**PASSAGE TO READ**
= Beginning of Section =
What choice do I have? I text Olivia with a 911. My nerves are shot. I’m certainly flushing my company down the toilet right now. I’m sure of it. A regular chorus of “you’re such an asshole” is playing in my head. And the back yard is FLOODED. I mean it. It’s draining off and down the driveway and into the street. Is this enough water to drown in? Please!
Someone from the front of the house calls over the fence, “Hey uh…there’s a lot of water out here?”
“YEAH! I KNOW!” I scream maniacally, Plan B in full effect.
I call my friend Jesse Burch. He helped me with my first ever garden install and he’s an actor so he’s always available. And he’s not easily turned off by hysteria.
Through the phone, Jesse calmly walks me around the house so I can look for the shut-off valve.
“Every house has one Erin.”
= End of Section =
**REQUIRED WORK**
Extend the flooded backyard story, picking up right after the line "Every house has one Erin." The data after this point is not connected to the flooded backyard story.

**DATA SEGMENT**
= Beginning of Section =
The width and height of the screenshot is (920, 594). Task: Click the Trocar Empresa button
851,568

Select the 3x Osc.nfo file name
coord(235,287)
= End of Section =
**TASK RESULT**
We find it on the 2nd pass behind some tall grass and the water is mercilessly turned off. I’m completely soaked. Remember I am walking around the house and yard while the sprinklers are on this whole time. I hear from Olivia who says he’s on set and I should have him paged. So I do that. I page him on the set because I’ve screwed up his irrigation. He’s lovely. It’s fine, he says. His gardener comes tomorrow. He will have him look at it.
I drag my sad super tired ass home and break it to my not quite yet bf that I Plan B-ed his baby and he forgives me. Thanks me even. Tell him the condom thing. Educational.
I find out later that when valves aren’t manually turned on on a regular basis the little filament or little piece of cardboard that provides that pressure to signal the valve to start or stop can dry up or wash away or even disintegrate. Then, when you turn on the valve and that little bit of something something isn’t present, there’s nothing inside the top of the valve to fasten or add pressure to the hole when you screw it down.
I was so relieved it wasn’t something I had done wrong. Sweet Jesus, it wasn’t my fault. Nevertheless, I remained scarred. I hired an irrigation person to do all my irrigation and she and her crew are the light of my life and I wouldn’t have much of a business without them.
I can see lots of super obvious correlations between these experiences.
There’s nothing like experience to educate.
You’re never too old to learn something new. Even if it is something you should have learned from the get go.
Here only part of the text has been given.